We stood lost in the ecstasies of each other’s love, heedless of time, heedless of those who might discover us, heedless of everything. The remembrance of that hour remains with me to-day like a pleasant dream, a foretaste of the bliss of paradise.

Many were the questions that I asked and answered, many our declarations of affection and of fidelity. Our marriage had been made by false contract on that fateful day, months before, but that night, beneath the shining stars, we exchanged solemn vows before God as man and wife.

I endeavoured to obtain from her some facts regarding Ashwicke and his accomplice, Tattersett, but what she knew seemed very unsatisfactory. I related to her the whole of the curious circumstances of our marriage, just as I have recounted it in the opening chapters of my narrative, seeking neither to suppress nor exaggerate any of the singular incidents.

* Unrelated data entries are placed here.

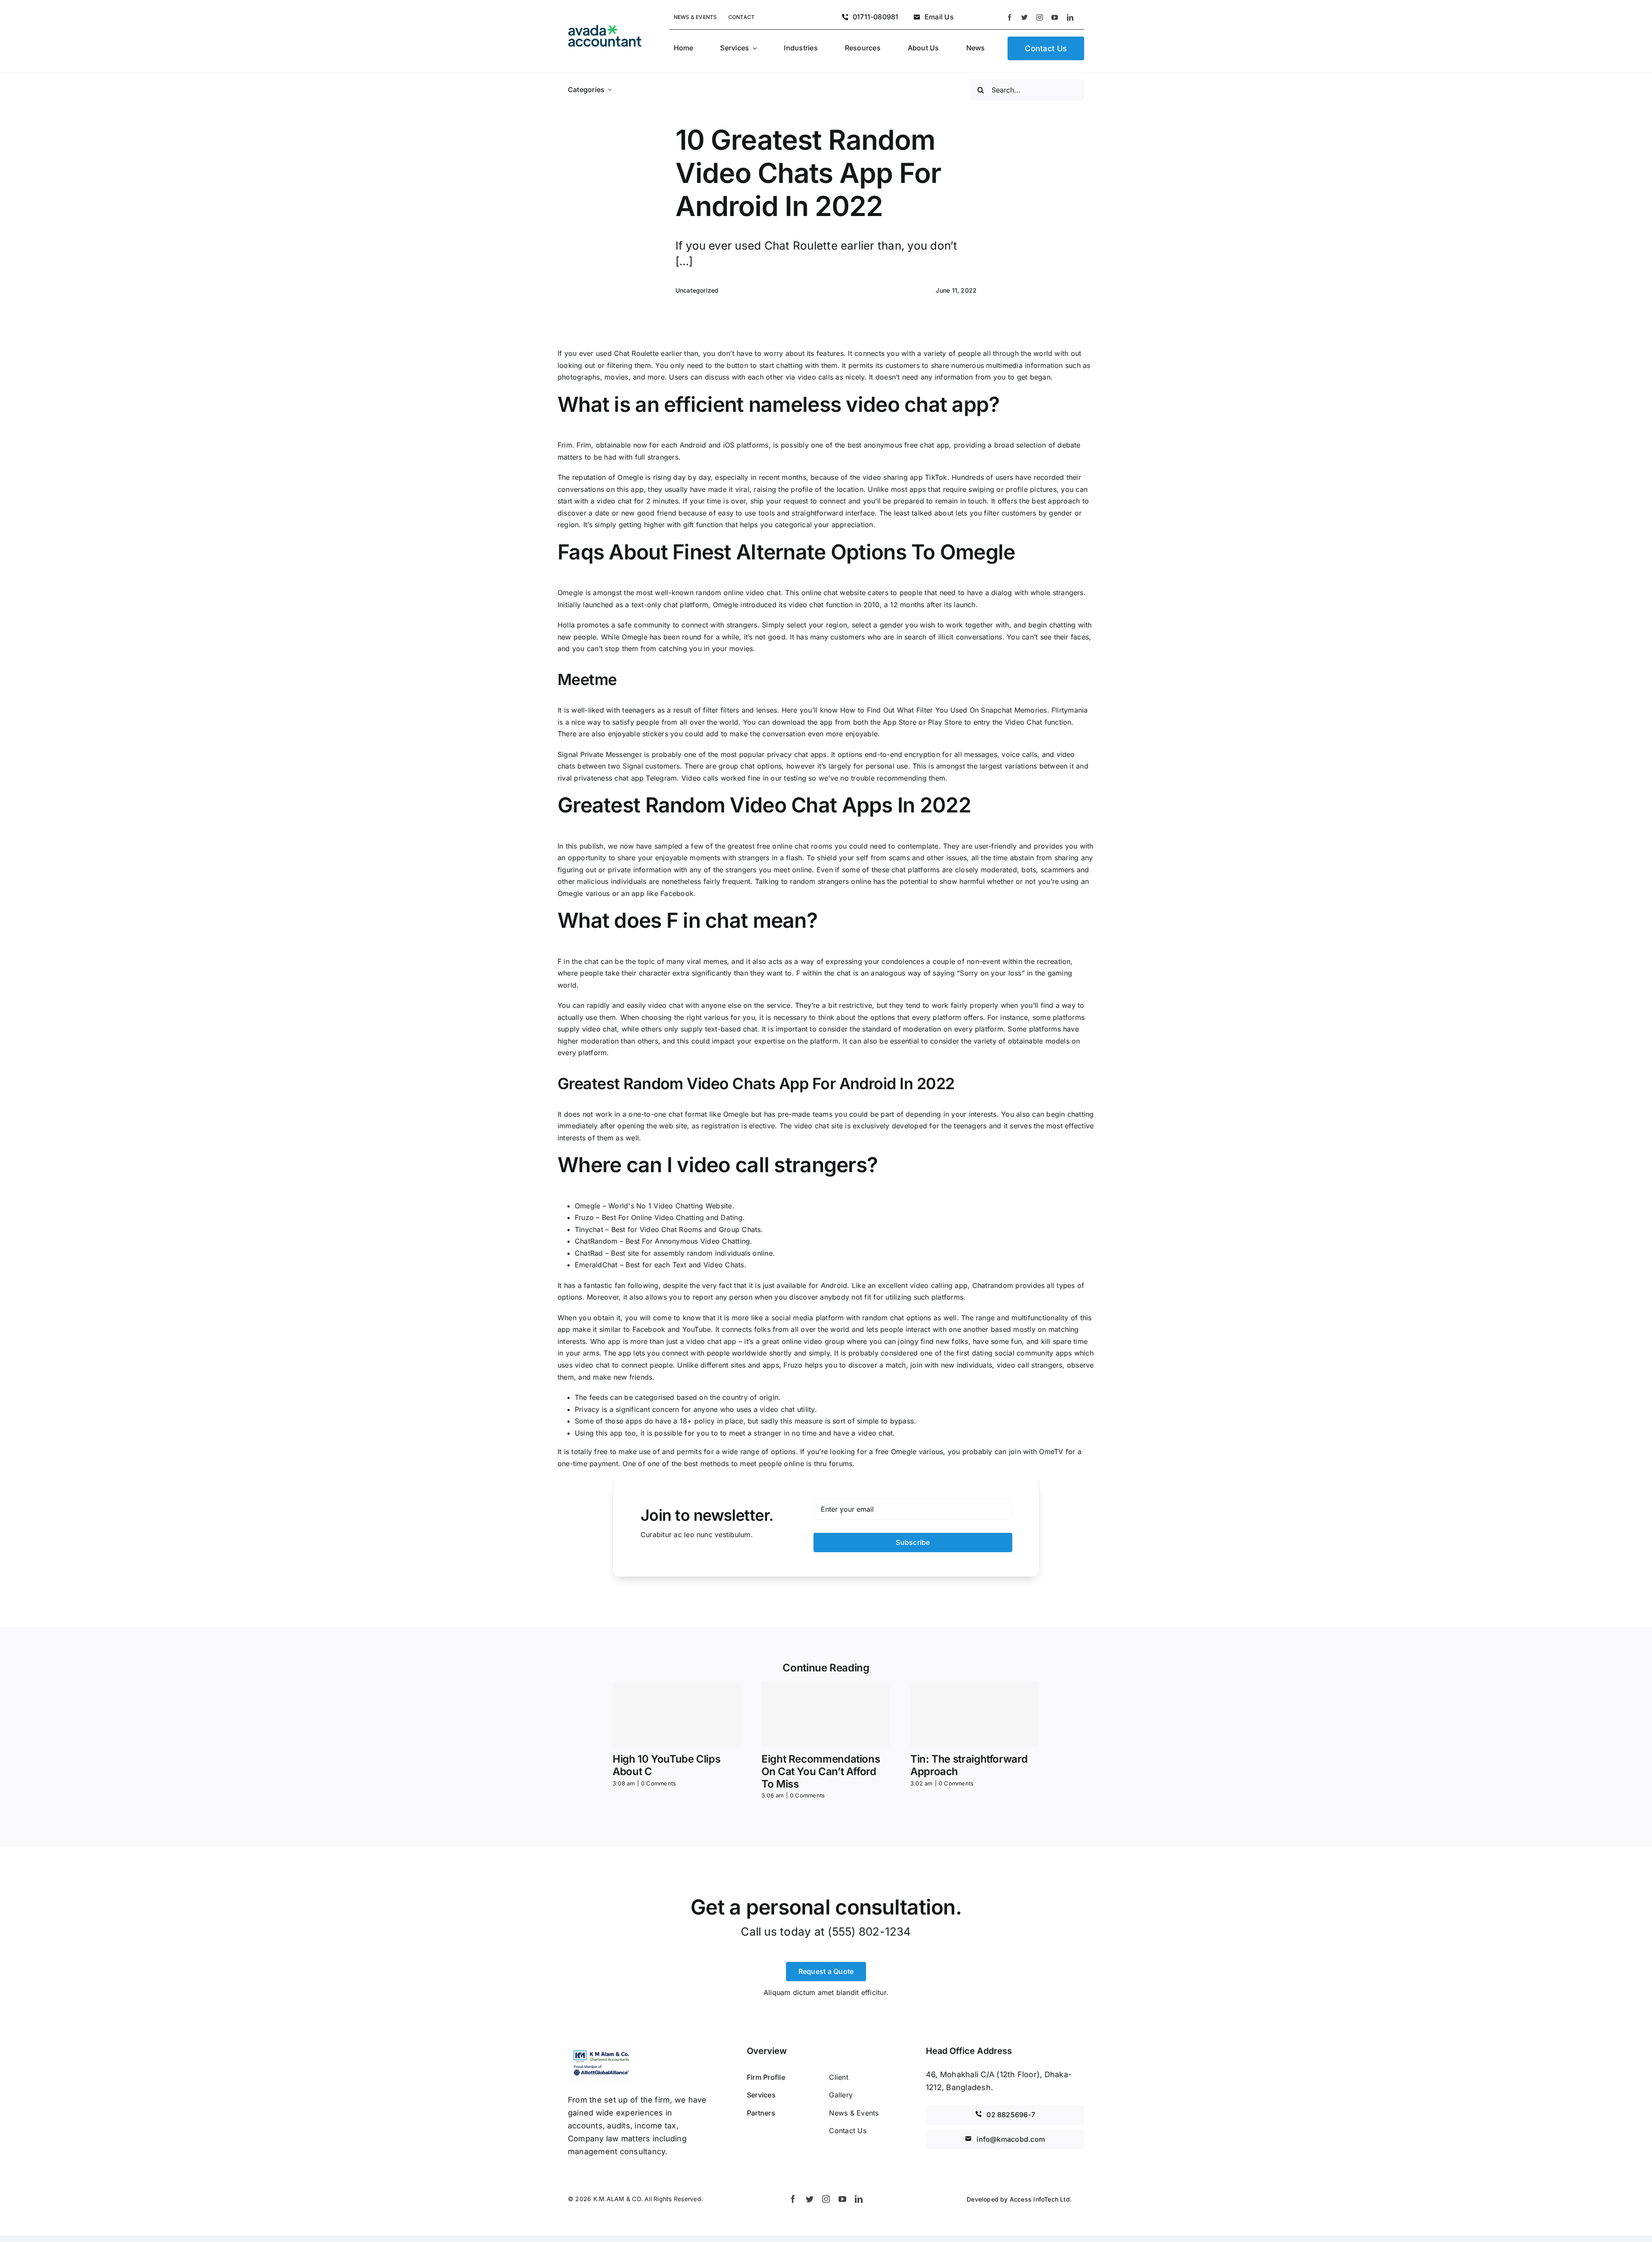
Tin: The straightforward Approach (968, 1765)
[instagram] (1039, 17)
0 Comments (658, 1783)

Then, at last, she made confession—a strange amazing confession which held me dumb.


Chapter Twenty Nine.

Put to the Test.

“I remember very little of the events of that day,” my love said, with some reluctance. “I know Ashwicke, he having been a guest here last year, and a frequent visitor at Gloucester Square. With Nora and Sir Henry I returned to London in early May, after wintering in Florence, and one morning at the end of June I met Major Tattersett unexpectedly in the Burlington. He told me that his sister and niece from Scotland were visiting him at his house in Queen’s-gate Gardens, and invited me to call and make their acquaintance.”

“Had you never been to his house previously?”